Thank all you guys for being a friend. I appreciate all the input and perspective. I'm generally leaning towards what the other swellers with chilluns are saying, with a little twist of tard's urine stream. Clemmie, super insightful and spot on. And Peajay...man, even the thought of a fkn waist high day makes me salivate right meow. DP, el burro mas macho? Braddah, got nothing to do with asking for permission. If you think you've dealt with hormonal craziness with periods and schit, just wait. A period cannot hold a candle to the feminine fury of a postpartum mama bear. And I get the honesty thing, and I generally treat life with honesty is the best policy sop...BUT, what I'm more afeared of than catching schit is the whole oh I want to come thing. I been working my cock off, I need some uninterrupted time.

§ RECORDED INFORMATION:

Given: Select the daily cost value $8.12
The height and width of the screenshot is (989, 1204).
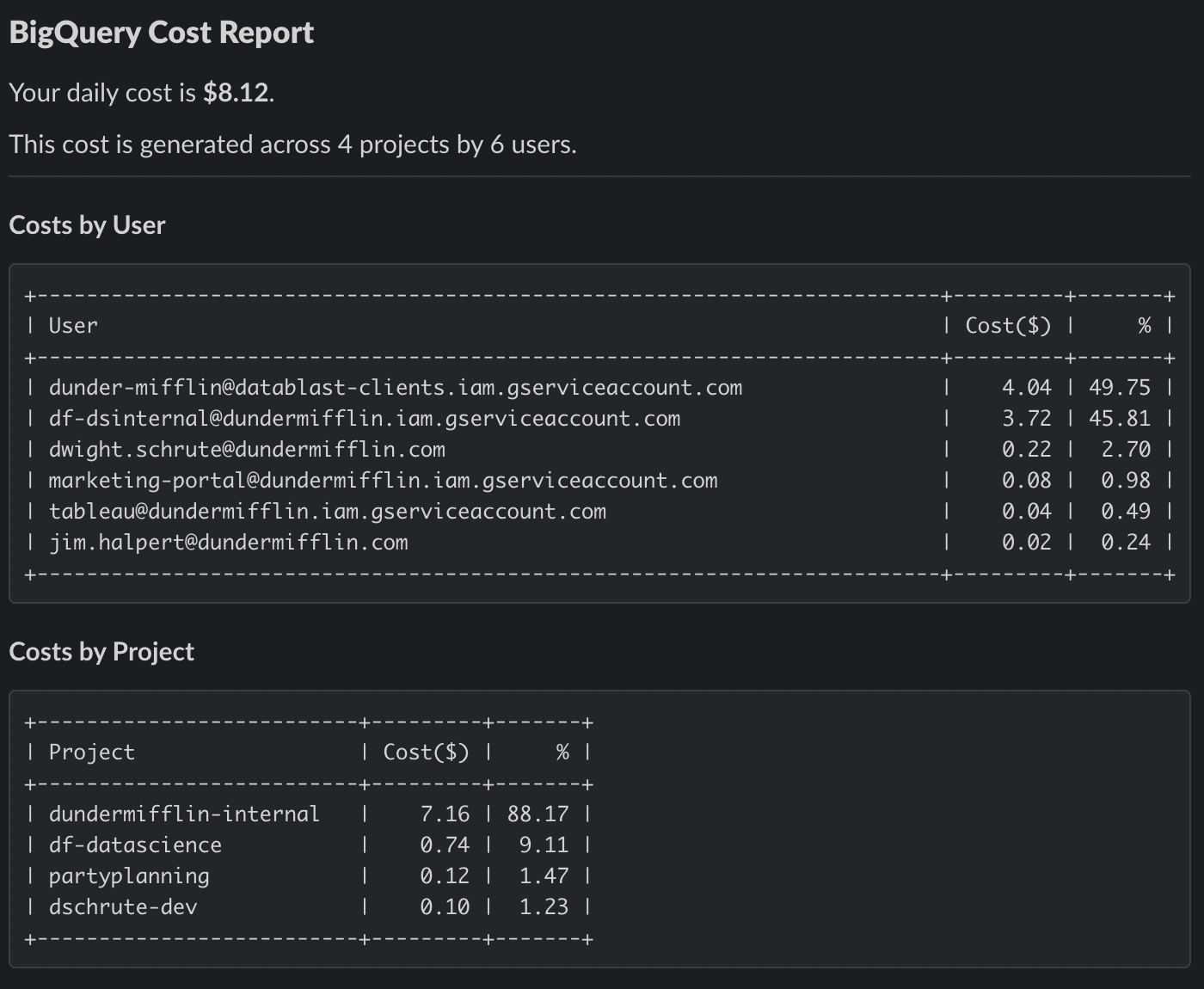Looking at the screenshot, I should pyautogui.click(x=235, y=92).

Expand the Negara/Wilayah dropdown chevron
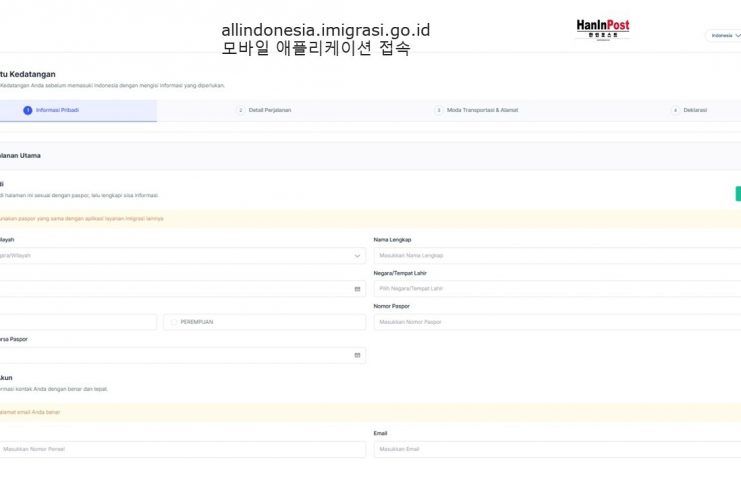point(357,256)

...

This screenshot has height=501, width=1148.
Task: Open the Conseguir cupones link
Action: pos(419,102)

--

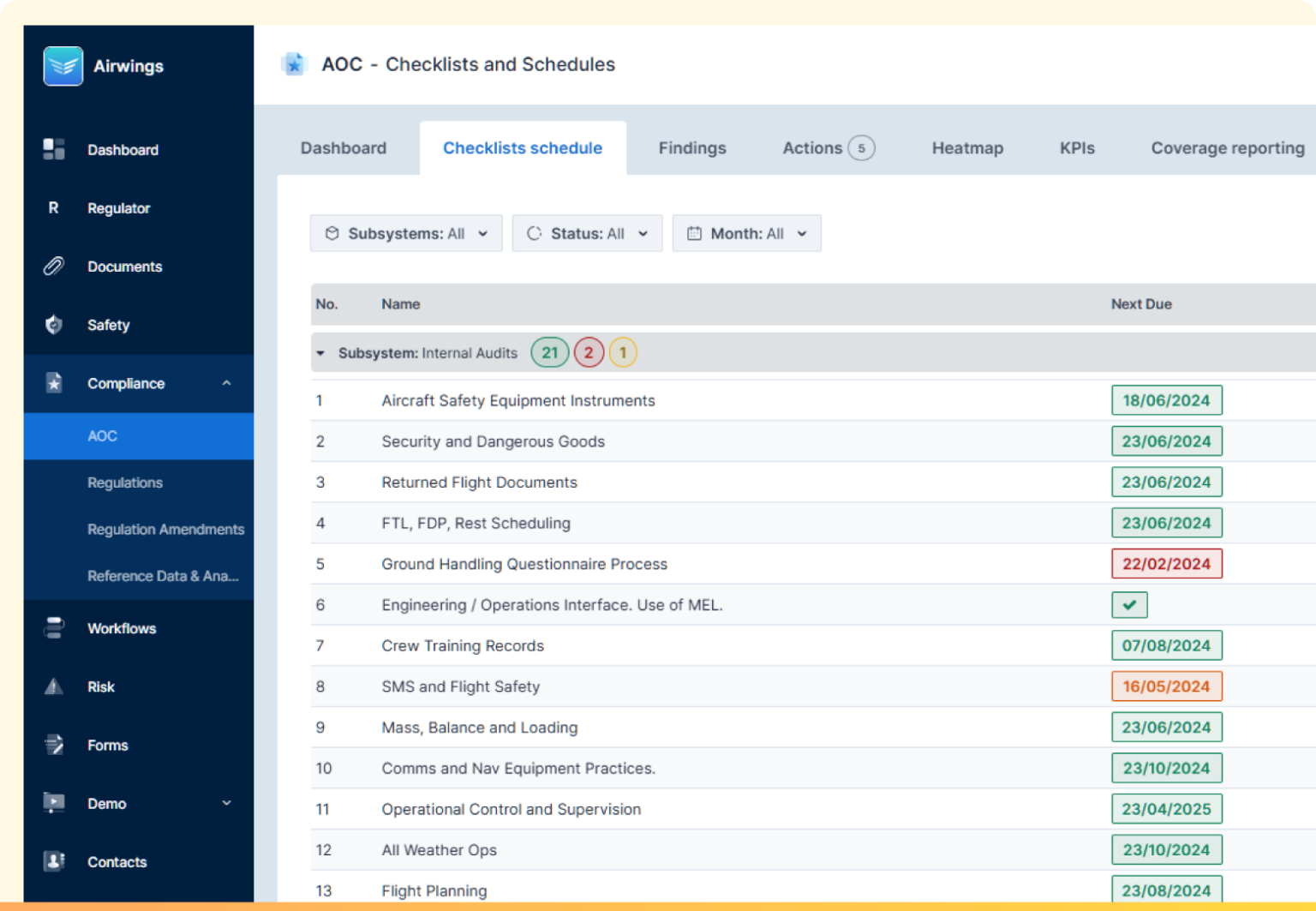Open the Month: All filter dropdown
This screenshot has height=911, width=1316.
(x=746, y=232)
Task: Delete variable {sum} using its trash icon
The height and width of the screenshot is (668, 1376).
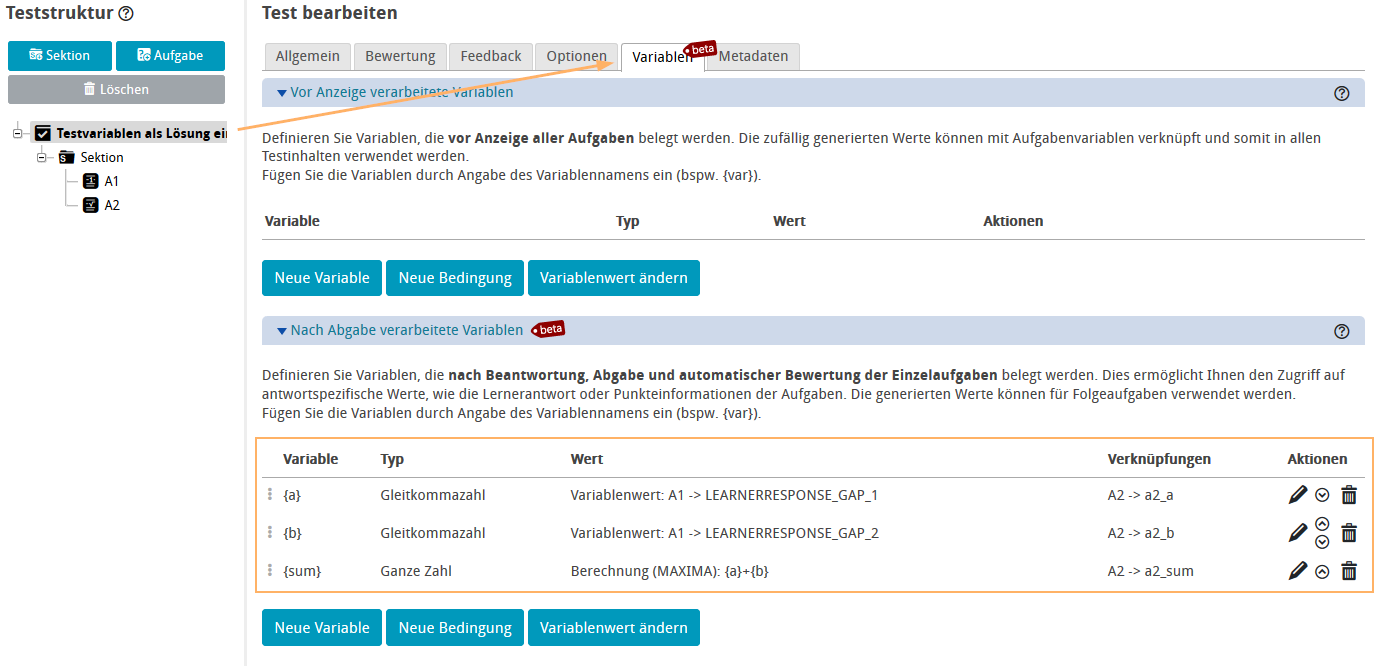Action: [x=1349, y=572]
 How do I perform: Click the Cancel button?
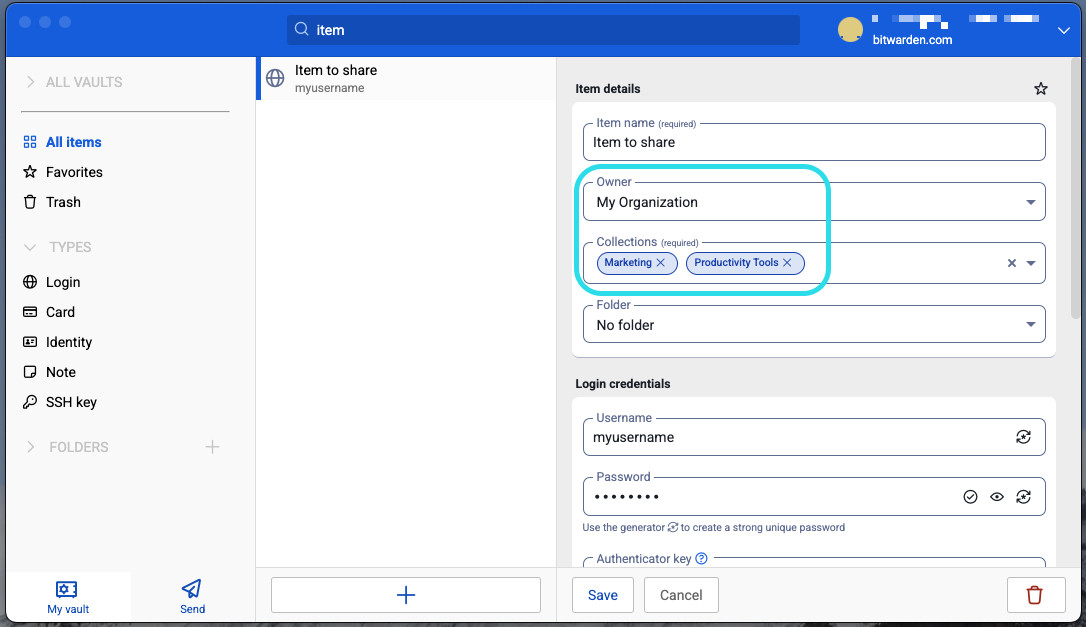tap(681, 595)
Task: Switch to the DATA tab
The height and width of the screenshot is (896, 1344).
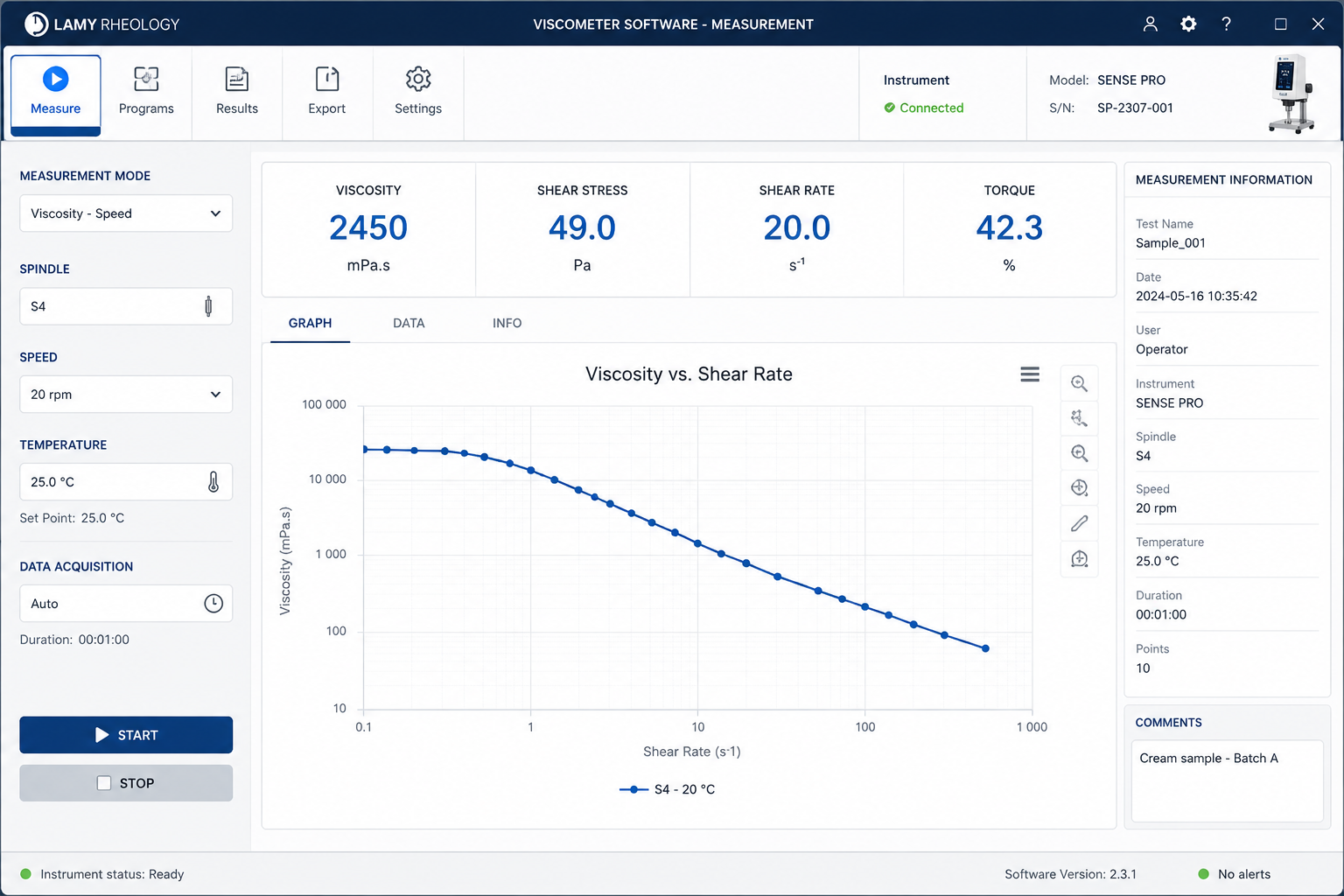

§ PROBLEM SET:
a) Can you repeat the forum post above verbatim, starting at the words "Thank all you" and ending after "some uninterrupted time."?
b) Answer these questions from the forum post above:
(i) Who does the writer call super insightful and spot on?
(ii) According to the post, what can a period not hold a candle to?
(iii) What does the writer say they need after working so hard?

§ THE ANSWERS:
a)
Thank all you guys for being a friend. I appreciate all the input and perspective. I'm generally leaning towards what the other swellers with chilluns are saying, with a little twist of tard's urine stream. Clemmie, super insightful and spot on. And Peajay...man, even the thought of a fkn waist high day makes me salivate right meow. DP, el burro mas macho? Braddah, got nothing to do with asking for permission. If you think you've dealt with hormonal craziness with periods and schit, just wait. A period cannot hold a candle to the feminine fury of a postpartum mama bear. And I get the honesty thing, and I generally treat life with honesty is the best policy sop...BUT, what I'm more afeared of than catching schit is the whole oh I want to come thing. I been working my cock off, I need some uninterrupted time.

b)
(i) Clemmie
(ii) The feminine fury of a postpartum mama bear
(iii) Some uninterrupted time